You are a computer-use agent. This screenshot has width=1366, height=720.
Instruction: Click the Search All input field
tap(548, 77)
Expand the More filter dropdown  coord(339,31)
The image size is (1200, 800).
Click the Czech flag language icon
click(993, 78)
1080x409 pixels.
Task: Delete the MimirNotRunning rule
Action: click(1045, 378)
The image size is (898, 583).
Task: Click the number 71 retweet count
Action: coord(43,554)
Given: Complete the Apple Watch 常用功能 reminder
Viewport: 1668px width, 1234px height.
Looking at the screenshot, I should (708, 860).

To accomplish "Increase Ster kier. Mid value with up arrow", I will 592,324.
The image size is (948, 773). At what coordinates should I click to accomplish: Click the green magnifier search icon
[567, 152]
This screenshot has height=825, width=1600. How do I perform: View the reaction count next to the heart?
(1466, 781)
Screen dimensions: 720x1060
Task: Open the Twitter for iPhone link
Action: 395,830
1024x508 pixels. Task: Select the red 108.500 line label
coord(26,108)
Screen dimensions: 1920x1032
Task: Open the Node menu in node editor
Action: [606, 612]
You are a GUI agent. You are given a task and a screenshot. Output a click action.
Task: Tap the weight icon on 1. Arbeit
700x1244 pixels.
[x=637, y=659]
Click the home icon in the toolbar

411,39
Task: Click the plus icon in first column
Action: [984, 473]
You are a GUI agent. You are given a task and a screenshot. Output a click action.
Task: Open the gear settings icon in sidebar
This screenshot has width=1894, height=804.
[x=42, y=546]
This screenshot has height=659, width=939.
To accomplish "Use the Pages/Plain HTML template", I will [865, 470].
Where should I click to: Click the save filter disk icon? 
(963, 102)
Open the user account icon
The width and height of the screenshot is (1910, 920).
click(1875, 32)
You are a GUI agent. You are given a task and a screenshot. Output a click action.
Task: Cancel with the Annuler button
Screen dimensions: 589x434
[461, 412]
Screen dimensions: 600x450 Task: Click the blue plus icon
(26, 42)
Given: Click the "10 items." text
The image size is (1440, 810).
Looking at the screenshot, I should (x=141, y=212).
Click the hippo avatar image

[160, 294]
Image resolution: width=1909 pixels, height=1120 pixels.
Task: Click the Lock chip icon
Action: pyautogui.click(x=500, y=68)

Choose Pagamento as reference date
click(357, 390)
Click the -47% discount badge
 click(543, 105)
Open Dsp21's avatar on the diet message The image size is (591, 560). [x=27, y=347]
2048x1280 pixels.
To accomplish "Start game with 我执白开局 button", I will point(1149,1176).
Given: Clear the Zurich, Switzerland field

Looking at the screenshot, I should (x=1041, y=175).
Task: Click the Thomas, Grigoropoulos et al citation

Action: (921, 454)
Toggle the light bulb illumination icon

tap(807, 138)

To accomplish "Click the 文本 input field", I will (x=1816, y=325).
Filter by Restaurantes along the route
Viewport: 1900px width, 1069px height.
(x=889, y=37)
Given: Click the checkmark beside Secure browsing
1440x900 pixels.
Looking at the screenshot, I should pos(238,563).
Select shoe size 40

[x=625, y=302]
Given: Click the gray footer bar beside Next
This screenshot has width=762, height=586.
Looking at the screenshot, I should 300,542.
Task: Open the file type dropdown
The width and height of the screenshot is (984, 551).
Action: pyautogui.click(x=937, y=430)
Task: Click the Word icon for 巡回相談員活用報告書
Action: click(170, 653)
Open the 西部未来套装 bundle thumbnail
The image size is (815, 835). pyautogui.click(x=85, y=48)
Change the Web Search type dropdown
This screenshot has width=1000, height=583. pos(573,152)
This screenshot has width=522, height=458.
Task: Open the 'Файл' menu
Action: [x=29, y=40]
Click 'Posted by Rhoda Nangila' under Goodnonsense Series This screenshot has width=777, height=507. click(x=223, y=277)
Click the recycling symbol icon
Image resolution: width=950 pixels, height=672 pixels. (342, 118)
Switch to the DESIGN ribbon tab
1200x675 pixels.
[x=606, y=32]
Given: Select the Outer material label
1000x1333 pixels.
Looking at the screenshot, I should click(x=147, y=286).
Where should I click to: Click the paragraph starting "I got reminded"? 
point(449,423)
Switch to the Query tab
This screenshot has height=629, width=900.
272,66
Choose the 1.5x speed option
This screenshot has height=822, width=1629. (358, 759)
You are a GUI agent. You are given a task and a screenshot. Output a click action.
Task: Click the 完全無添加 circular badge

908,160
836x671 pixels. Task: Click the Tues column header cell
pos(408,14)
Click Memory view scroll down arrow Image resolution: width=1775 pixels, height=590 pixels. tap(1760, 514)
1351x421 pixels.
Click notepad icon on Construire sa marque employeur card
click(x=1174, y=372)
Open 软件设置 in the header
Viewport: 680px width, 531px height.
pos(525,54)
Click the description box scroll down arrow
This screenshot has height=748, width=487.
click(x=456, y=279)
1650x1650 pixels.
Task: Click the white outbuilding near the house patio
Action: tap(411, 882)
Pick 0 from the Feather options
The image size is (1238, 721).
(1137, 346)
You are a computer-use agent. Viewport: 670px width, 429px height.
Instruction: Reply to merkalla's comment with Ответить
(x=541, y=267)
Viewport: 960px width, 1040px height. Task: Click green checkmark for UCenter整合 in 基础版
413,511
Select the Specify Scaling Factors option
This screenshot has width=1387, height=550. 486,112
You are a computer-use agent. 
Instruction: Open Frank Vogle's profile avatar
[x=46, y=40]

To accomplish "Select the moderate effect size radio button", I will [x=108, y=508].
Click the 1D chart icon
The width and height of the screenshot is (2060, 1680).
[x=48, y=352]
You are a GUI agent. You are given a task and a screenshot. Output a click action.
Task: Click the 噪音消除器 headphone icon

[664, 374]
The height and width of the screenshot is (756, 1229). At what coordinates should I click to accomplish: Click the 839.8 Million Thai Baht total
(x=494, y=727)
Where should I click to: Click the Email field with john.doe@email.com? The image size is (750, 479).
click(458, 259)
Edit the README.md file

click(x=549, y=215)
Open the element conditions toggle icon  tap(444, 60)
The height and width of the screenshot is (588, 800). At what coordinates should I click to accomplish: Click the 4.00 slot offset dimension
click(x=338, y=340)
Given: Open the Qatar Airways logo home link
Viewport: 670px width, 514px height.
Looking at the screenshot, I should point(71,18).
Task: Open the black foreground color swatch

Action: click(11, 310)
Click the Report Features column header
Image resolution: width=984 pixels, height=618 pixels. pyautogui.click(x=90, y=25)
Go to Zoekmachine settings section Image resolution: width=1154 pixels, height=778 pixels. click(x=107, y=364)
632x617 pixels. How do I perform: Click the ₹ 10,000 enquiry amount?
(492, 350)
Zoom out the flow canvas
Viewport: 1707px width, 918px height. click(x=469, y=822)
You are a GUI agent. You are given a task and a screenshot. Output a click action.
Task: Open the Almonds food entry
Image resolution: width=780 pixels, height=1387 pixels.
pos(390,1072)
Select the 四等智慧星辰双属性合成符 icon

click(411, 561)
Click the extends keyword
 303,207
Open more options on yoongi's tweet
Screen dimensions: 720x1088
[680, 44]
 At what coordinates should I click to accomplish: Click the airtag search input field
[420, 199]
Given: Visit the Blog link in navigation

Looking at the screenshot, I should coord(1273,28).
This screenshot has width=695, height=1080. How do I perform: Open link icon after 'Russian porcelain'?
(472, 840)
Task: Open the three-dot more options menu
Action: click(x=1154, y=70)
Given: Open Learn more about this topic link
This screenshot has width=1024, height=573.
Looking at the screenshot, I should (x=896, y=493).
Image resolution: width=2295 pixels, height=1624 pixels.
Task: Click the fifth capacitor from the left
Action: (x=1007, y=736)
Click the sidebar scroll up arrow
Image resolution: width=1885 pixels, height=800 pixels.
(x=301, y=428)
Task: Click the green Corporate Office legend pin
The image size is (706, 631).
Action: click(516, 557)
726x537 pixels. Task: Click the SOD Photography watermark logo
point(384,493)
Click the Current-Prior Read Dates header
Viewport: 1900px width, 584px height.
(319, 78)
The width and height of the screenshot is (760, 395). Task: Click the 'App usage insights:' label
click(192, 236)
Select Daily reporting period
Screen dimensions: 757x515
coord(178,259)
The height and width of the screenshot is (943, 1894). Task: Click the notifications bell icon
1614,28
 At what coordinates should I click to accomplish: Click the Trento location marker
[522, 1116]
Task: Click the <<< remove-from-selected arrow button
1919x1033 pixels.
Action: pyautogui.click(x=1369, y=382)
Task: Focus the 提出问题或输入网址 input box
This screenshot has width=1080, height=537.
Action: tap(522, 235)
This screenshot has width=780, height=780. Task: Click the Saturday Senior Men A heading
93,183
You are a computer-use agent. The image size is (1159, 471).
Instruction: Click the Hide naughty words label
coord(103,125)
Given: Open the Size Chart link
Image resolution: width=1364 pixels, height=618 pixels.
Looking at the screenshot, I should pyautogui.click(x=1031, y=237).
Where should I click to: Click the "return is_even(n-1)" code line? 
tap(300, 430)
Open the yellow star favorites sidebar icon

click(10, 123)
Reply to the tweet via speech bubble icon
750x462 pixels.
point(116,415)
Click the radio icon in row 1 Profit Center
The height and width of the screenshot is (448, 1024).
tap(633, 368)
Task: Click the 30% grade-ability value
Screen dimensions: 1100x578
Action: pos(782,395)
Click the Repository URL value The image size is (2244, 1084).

AIM OF THE EXERCISE:
In the listing above, find the line containing "Open the element" and the line containing "Task: Open the Almonds food entry", then retype both and every line between them exactly, with nothing else.

FINISHED TASK:
Open the element conditions toggle icon  tap(444, 60)
The height and width of the screenshot is (588, 800). At what coordinates should I click to accomplish: Click the 4.00 slot offset dimension
click(x=338, y=340)
Given: Open the Qatar Airways logo home link
Viewport: 670px width, 514px height.
Looking at the screenshot, I should point(71,18).
Task: Open the black foreground color swatch

Action: click(11, 310)
Click the Report Features column header
Image resolution: width=984 pixels, height=618 pixels. pyautogui.click(x=90, y=25)
Go to Zoekmachine settings section Image resolution: width=1154 pixels, height=778 pixels. click(x=107, y=364)
632x617 pixels. How do I perform: Click the ₹ 10,000 enquiry amount?
(492, 350)
Zoom out the flow canvas
Viewport: 1707px width, 918px height. click(x=469, y=822)
You are a GUI agent. You are given a task and a screenshot. Output a click action.
Task: Open the Almonds food entry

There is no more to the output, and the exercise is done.